◆ LISTED RECORDS:
---

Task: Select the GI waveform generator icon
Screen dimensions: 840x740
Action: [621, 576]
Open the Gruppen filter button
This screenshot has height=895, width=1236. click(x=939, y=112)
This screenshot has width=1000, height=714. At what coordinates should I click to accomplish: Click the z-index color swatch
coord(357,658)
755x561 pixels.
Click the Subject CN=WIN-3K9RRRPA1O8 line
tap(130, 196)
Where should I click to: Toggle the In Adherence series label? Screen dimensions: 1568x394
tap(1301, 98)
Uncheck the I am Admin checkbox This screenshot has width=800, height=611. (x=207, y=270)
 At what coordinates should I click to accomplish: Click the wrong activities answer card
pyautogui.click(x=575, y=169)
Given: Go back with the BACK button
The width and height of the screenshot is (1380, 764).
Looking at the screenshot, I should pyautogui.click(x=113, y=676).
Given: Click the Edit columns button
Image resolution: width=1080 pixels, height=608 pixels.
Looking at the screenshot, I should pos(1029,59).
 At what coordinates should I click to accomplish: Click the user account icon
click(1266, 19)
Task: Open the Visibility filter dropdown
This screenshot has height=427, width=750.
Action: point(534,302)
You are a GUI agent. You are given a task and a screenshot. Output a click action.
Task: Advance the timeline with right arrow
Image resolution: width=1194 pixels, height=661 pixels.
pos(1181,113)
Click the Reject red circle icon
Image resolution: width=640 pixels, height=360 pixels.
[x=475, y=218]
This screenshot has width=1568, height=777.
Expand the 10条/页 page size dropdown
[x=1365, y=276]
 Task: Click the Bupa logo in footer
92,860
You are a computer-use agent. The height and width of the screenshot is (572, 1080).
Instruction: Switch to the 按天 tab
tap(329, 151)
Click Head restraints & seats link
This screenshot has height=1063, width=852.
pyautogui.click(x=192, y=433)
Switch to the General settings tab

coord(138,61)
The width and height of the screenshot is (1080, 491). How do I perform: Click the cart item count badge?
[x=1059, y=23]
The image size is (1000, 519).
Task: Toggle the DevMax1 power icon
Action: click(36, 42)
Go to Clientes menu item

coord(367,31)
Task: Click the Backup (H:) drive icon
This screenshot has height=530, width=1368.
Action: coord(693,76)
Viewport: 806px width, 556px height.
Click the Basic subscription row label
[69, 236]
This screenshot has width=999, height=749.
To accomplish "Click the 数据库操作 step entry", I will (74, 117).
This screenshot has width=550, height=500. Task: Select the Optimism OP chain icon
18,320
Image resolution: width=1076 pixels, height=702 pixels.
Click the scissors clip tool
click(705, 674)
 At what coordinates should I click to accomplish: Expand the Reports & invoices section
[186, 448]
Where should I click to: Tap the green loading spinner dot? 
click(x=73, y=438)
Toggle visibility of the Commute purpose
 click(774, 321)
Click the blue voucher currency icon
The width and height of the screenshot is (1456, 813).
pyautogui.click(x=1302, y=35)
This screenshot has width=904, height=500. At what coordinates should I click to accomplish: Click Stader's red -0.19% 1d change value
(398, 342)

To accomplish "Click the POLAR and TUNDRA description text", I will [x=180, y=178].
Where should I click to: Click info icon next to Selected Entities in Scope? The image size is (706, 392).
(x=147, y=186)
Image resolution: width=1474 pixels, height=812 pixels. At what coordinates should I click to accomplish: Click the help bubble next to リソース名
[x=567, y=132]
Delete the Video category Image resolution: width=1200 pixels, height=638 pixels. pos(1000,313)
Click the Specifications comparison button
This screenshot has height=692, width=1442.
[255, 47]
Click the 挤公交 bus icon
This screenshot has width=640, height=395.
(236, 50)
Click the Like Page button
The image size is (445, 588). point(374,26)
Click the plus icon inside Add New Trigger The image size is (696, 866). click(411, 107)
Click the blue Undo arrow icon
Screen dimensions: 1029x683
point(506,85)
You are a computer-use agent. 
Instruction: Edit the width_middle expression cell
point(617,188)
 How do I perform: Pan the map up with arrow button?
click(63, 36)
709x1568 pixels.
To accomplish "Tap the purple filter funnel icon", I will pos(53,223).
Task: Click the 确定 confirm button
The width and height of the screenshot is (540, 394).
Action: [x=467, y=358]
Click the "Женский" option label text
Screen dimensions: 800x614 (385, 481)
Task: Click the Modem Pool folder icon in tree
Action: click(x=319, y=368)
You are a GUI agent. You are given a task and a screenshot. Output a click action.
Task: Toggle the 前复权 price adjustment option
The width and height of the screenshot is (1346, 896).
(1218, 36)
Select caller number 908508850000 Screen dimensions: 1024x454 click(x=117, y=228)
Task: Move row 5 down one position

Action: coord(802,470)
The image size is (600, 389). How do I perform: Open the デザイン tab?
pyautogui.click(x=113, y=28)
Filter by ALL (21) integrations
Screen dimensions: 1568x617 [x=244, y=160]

---

◆ TASK TO CARRY OUT:
Only one stretch of the data above is needed. Restate it word for word, from the line containing "This screenshot has width=1000, height=714." through the line containing "Uncheck the I", both ends included.

◆ ANSWER:
This screenshot has width=1000, height=714. At what coordinates should I click to accomplish: Click the z-index color swatch
coord(357,658)
755x561 pixels.
Click the Subject CN=WIN-3K9RRRPA1O8 line
tap(130, 196)
Where should I click to: Toggle the In Adherence series label? Screen dimensions: 1568x394
tap(1301, 98)
Uncheck the I am Admin checkbox This screenshot has width=800, height=611. (x=207, y=270)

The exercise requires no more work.